As well as the vascular cambium, there can be a cork cambium which produces bark in some dicots. With that being said, “bark” is a non-technical term and can be made of different parts of the plant – sometimes it’s actually the phloem and by stripping the bark back we may prevent the plant from transporting sugars which can kill it, as in the case of ring barking a tree with a brushcutter.

Other Types of Meristematic Tissue

As a plant grows, it lays down cells that make up its body which can be broken into two categories. The first type are undifferentiated cells, which are stem cells, which as we’ve learnt can also be called meristematic cells. They are termed “undifferentiated” because they are able to produce different types of cells that may be needed, such as vascular and ground tissue in stems, roots, bark, leaves, flowers, and so on.

Differentiated cells, on the other hand, have already become what they’re going to be. For example, once a cell is a part of a juicy fruit, it can’t product a new branch off of the fruit skin (unless the seeds within, containing meristems sprout). Differentiated cells remain differentiated until they die.

diagram plant structure meristem
Plant meristem structure

Meristematic tissue is present within the cambiums in dicots, as well as the apical tips of branches and roots and within the nodes and around the leaf axils of established plants. When trees get taller, they are growing from their apical tips – if you hammer a nail into the base of a tree, it will stay at the same height because the base of a tree only grows thicker, not taller.

A Plant is Like a River

Think of the way a plant grows: each limb is a river that moves water up, and moves sugars up and down. The tip of the branch is where new leaves are created, not from old parts of the stem.

When new growth appears from buds hidden under the bark (called epicormic growth), you’ll notice that they are part of new branches which can be called “water sprouts” or “suckers” rather than growing new leaves off an old stem. Epicormic growth is generally a sign of stress for the plant, such as hedge pruning or bushfire stress.

diagram pruning methods
Pruning methods – non-selective heading, selective heading and thinning

If we prune a branch back to the fork, the energy in the “river” diverts to the other branch. However, if we cut a branch halfway along it, the energy has nowhere to go but to bust out the sides with epicormic growth as if we had put a dam in the middle of a river and forced the water to flood and create new courses to run.

The result for non-selective pruning is fuzzy water sprouts which is fine if you want to create bushy growth, but stick to selectively pruning to the forks if you want to keep natural shape.

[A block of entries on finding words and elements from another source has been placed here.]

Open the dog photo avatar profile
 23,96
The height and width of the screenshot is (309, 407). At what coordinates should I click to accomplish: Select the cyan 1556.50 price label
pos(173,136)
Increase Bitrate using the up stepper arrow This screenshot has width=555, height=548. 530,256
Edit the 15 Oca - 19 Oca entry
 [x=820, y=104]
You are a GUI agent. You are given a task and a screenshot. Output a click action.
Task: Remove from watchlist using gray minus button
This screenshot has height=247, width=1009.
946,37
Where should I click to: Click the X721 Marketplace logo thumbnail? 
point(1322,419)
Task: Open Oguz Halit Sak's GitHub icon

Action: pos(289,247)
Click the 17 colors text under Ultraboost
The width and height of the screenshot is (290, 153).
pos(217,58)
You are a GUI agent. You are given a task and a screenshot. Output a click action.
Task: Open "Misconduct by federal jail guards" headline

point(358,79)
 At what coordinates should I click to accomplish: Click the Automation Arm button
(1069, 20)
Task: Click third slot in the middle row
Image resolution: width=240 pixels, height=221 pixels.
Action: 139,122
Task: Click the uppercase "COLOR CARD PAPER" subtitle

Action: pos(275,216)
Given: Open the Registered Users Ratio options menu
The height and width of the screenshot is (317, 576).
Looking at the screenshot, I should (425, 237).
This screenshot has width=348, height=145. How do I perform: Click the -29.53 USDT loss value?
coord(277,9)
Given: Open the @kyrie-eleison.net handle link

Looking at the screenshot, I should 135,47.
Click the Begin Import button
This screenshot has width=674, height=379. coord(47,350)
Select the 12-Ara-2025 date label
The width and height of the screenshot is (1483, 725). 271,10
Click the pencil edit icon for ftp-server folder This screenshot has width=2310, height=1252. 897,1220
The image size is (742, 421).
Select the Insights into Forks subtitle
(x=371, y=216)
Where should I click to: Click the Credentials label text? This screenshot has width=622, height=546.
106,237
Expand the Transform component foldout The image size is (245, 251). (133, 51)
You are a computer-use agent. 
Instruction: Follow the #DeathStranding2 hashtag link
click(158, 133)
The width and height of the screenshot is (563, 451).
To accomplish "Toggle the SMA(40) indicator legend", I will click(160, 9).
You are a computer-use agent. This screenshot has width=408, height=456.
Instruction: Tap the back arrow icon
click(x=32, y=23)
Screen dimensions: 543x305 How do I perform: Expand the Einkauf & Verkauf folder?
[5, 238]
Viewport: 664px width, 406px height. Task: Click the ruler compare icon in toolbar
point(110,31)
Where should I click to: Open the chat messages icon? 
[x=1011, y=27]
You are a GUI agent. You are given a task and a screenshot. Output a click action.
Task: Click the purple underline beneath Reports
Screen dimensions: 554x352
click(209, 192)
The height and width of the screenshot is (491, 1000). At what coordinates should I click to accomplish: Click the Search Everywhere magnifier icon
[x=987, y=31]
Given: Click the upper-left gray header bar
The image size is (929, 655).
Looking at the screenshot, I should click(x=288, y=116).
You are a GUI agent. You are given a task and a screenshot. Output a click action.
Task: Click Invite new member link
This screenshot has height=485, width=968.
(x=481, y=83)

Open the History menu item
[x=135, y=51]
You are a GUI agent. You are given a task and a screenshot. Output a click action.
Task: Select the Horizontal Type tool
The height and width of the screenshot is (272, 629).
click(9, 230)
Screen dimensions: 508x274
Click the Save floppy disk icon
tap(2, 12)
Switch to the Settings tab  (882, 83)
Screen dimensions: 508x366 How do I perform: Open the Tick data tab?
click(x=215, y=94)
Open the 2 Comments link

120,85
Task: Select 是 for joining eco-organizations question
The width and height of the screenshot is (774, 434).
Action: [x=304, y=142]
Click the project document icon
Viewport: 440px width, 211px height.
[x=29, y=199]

The river can also be blocked by girdling (which means strangulation) by leaving ties around trees or allowing roots to become bound within a pot, disease, and basically any other way that the vascular system becomes blocked or cut off.

Conclusion

You can see how these basic biological principles give us an insight into the needs of our plants, and we’re able to see behind the matrix

In the same way a mechanic understands your car better than you do, now you’ll be able to walk into any garden and see beyond the outer form of plants and be able to imagine their inner workings. You’ll understand how plants use each of their parts, and some of the science behind the gardening clichés we’ve all heard, such as “don’t ring bark a tree” or “don’t paint the leaves”.